Saved data entries
** Begin **

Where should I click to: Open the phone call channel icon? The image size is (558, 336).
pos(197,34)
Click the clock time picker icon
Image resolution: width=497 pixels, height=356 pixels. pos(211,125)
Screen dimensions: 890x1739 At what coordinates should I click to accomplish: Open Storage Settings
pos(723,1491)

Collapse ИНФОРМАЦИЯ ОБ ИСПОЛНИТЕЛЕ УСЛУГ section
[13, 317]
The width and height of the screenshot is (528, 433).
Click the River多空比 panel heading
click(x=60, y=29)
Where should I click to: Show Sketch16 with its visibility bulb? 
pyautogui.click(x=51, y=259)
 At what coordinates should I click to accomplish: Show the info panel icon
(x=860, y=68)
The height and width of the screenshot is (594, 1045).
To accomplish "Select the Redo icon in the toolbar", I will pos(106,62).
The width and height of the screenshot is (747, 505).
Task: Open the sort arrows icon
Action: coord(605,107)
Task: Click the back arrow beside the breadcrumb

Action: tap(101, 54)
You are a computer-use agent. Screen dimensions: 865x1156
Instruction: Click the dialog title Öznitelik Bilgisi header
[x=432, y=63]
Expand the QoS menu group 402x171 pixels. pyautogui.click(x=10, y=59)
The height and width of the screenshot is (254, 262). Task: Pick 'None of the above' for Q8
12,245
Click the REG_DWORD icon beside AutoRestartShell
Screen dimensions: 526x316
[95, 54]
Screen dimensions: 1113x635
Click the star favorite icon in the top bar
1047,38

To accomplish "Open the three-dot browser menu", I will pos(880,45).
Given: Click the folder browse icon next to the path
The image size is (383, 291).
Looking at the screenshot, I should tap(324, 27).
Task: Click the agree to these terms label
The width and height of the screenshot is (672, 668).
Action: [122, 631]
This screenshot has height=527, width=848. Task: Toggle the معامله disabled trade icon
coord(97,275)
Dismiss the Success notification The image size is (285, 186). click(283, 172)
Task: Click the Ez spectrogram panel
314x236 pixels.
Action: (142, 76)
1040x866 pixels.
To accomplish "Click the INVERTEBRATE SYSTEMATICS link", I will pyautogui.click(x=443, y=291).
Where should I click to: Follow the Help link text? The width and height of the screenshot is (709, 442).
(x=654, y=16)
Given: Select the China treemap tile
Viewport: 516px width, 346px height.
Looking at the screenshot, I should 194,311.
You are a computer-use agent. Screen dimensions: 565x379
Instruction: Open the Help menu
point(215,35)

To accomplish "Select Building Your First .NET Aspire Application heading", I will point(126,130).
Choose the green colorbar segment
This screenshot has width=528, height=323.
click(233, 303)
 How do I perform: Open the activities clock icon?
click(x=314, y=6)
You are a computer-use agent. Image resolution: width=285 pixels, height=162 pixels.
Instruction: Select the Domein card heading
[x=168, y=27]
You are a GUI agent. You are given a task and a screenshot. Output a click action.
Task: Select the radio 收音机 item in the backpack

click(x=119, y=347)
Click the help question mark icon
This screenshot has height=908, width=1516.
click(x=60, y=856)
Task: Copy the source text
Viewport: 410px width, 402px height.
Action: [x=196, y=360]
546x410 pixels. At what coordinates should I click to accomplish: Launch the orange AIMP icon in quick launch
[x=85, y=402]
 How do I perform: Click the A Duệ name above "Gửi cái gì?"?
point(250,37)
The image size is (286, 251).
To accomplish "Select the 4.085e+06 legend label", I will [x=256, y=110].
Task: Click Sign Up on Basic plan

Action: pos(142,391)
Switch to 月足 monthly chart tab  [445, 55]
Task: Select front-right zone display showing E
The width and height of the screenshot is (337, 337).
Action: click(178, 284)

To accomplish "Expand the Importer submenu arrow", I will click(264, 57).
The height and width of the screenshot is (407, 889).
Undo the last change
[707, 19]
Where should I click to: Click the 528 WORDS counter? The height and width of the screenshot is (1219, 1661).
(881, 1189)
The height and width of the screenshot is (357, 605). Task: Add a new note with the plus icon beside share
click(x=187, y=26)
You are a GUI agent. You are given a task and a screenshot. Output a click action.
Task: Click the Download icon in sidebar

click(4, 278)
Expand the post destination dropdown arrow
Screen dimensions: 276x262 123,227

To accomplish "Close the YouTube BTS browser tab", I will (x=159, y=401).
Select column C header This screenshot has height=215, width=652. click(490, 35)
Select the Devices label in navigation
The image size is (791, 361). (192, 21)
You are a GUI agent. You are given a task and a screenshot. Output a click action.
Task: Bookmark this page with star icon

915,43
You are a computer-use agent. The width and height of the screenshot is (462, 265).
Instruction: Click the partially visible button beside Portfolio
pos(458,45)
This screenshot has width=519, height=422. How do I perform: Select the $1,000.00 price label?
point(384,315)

** End **

■ Brief ■
Give everything in the records from the line containing "The height and width of the screenshot is (357, 605)." down to the line containing "click(x=187, y=26)" as a numbered list, leaving out blank lines.

■ Solution to this exercise ■
1. The height and width of the screenshot is (357, 605). Task: Add a new note with the plus icon beside share
2. click(x=187, y=26)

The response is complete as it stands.